Low potassium is incredibly common in the hospital, driven by diuretics, vomiting/diarrhea, and metabolic shifts. Your role is to ensure safe and effective repletion.

Potassium Level (mEq/L)	Recommended Action (for average adult)	Pharmacist Safety Check
3.0 – 3.4	Give 40 mEq of Potassium Chloride PO	PO is always preferred if the gut works. Less risk, more effective at restoring total body stores.
2.5 – 2.9	Give 20 mEq of Potassium Chloride IV over 2 hours. Re-check level.	Check the patient’s magnesium level! You cannot effectively replete potassium if magnesium is also low. Recommend “Potassium 20 mEq IV and Magnesium Sulfate 2g IV.”
< 2.5	Give 20 mEq/hr of Potassium Chloride IV via central line. Requires continuous cardiac monitoring (telemetry).	MAXIMUM RATE CHECK. Infusing K+ too fast is lethal. The standard maximum rate on a medical floor is 10 mEq/hr. Higher rates require an ICU setting and a central line. Always verify the line and location.

Hyperkalemia: The Medical Emergency

A potassium level > 5.5 is a call to action. A level > 6.0, especially with EKG changes, is a “drop everything and run” emergency. Your job is to help the team execute the emergency protocol rapidly and in the correct sequence.

Magnesium and Sodium: The Unsung Heroes

While potassium gets the spotlight, magnesium and sodium are equally critical for neuromuscular function. Their management requires similar protocol-driven precision.

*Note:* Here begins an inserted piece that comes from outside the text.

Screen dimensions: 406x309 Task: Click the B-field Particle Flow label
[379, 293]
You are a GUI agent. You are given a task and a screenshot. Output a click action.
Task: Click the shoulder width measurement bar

Hypomagnesemia: The Great Enabler

Low magnesium is often overlooked but is critically important. The renal outer medullary potassium (ROMK) channel, which regulates potassium excretion, is inhibited by magnesium. When magnesium is low, this inhibition is lost, and the kidneys waste potassium. You cannot fix refractory hypokalemia without first correcting hypomagnesemia.

Hyponatremia and Hypernatremia: The Water Balance Act

Disorders of sodium are typically disorders of water balance. The pharmacist’s primary roles are to identify and discontinue drugs that can cause hyponatremia (thiazides, SSRIs, carbamazepine, ecstasy) and to ensure that any correction of chronic sodium abnormalities is done slowly and carefully.

42.5.3 The Ultimate High-Risk Drip: Insulin Infusion Safety

Alongside heparin, continuous intravenous insulin infusions are among the highest-risk medication therapies administered in the hospital. They are used to manage diabetic ketoacidosis (DKA), hyperosmolar hyperglycemic state (HHS), and critical illness-related hyperglycemia. While incredibly effective, an error in programming or monitoring can rapidly lead to severe, life-threatening hypoglycemia.